Albany – Assembly Energy Committee Chair Kevin Cahill (D-Ulster, Dutchess) announced the Legislature has approved legislation to create the Recharge New York Program, a groundbreaking approach designed to help businesses meet their energy needs in the most efficient manner possible. The new permanent program will replace the ineffective Power For Jobs program offering 910 megawatts of low cost economic development power to responsible businesses across the state in return for enforceable commitments for job creation targets, capital investments and energy efficiency improvements. The legislation passed both houses by overwhelming margins.
"High energy costs will no longer stand in the way of businesses investing in New York," said Assemblymember Cahill. "The Recharge New York Program will help meet the energy needs of employers while providing New Yorkers with the assurance that their resources are being used efficiently and effectively.”
Recharge New York is a sustainable and predictable energy program for businesses and not-for-profits. It is designed to protect and create jobs and encourage new capital investment by New York businesses. The legislation significantly reforms the long languishing Power for Jobs program that failed to promote energy efficiency and has not extended benefits to new businesses in recent years. Power for Jobs was scheduled to expire on May 15, 2011. Recharge New York will be available statewide and will require recipients to become more energy efficient in exchange for an award under the program.
"This program is key to revitalizing New York's economy. It will help businesses prosper by improving their productivity and competitiveness," said Assemblymember Cahill. "It represents a significant enhancement of the Power for Jobs program by requiring the efficient use of electricity and strict accountability for job creation and investment.”
“Recharge New York reboots an ineffective program and creates a new playing field that will allow employers from all corners of the state to compete on an equal level,” said Assemblymember Cahill.

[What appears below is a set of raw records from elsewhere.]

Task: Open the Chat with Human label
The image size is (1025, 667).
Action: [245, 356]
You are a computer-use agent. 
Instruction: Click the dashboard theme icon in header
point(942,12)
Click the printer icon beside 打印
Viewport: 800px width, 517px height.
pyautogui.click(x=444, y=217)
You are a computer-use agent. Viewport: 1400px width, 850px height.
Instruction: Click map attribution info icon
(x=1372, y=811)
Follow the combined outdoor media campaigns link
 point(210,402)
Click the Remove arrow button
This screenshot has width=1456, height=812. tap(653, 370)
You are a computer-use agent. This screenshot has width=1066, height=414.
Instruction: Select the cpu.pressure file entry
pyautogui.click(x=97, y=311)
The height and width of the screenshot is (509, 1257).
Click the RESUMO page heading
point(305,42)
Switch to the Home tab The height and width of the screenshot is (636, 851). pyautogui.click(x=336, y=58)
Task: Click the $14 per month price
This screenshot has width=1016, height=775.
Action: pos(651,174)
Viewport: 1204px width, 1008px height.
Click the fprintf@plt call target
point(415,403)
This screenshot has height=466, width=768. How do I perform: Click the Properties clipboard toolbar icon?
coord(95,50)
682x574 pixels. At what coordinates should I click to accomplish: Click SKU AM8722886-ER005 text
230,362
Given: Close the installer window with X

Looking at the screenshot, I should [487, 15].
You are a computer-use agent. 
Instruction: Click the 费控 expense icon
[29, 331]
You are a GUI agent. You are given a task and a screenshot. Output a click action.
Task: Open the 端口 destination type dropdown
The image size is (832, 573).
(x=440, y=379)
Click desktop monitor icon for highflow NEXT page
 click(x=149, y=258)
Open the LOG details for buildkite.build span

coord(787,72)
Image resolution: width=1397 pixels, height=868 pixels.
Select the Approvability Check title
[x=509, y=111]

Power for Jobs was first enacted as a temporary measure to ease the transition into a deregulated energy market. Since then, the legislature has acted to extend these programs on a year to year basis for the last six years. These extensions, while maintaining benefits for current participants, kept the program closed to any new businesses. Recharge New York, when it goes into effect in July of 2012, will allow businesses from all areas of the state to compete for new awards opening up opportunities to regions that had previously been shut out, like the Hudson Valley.
The new program will, for the first time, be backed by hydro power resources generated by the New York Power Authority. The power, currently set aside for the over two million residential customers of three upstate utilities, will now go to businesses throughout the state. Residential customers will instead receive a monthly bill credit to offset some of the potential increases in electric bills. They will also have the opportunity to permanently lower their energy costs by participating in a new energy efficiency program created exclusively for households that had been receiving the hydro power.
“Recharge New York will provide a much needed boost to our economy but not at the expense of upstate households,” said Assemblyman Cahill. “I worked hard to protect upstate residents by insisting on a fair compensation plan and the opportunity to actually lower bills with energy efficiency.”
Recharge New York promises to provide significant and stable assistance to help meet the current and future energy needs of businesses. Employers can get energy assistance by developing and executing solid, long range plans for meeting energy efficiency benchmarks, capital investments and job creation and retention. Applicants will also have to demonstrate their importance to the economic vitality of a community.
“Enacting a permanent replacement for Power For Jobs was essential. That is why it was a provision in legislation I first introduced last year,” said Assemblymember Cahill. “Governor Cuomo’s willingness to make this an early priority along with the hard work of my counterpart, Senator George Maziarz, were keys to finally putting the new program in place.”
Highlights of the Recharge New York Program:
Mutual Long Term Commitment: Businesses repeatedly expressed a need for long-term contracts in order to commit to investments and job creation. The Recharge New York Program provides for contracts of up to seven years with a compliance review to determine if the business will be eligible to apply for a subsequent award.
Price Certainty: The new program will, for the first time, offer price stability by providing businesses with low-cost hydro power generated by NYPA. This will give employers the assurances they need to make significant investments in their New York operations.
Energy Efficiency: The existing programs have no requirement that participants use our precious energy resources efficiently. Recharge New York will require businesses to undergo energy audits to identify improvements and then work to achieve those efficiencies where cost effective.
Consumers Protected: Upstate “Rural and Domestic" residential customers currently benefiting from the hydro power will receive bill credits to offset the loss of the power, along with the option to participate in an energy efficiency program designed to help permanently reduce household energy costs.
Improved Standards: In the past, the main emphasis of the program has been on the number of jobs created or retained. While still a component of the of the new program, Recharge New York also takes into account the total payroll, capital investment, impact on the regional economy and coordination with state and local economic development efforts. Capital investment is key. If a company is willing to make significant investments in their facilities they are making a long term commitment to keeping jobs in our state.
Accountability: There will be thorough performance review provisions included in the contracts. Beneficiaries will be held accountable for meeting targets for job creation, capital investment and energy efficiency.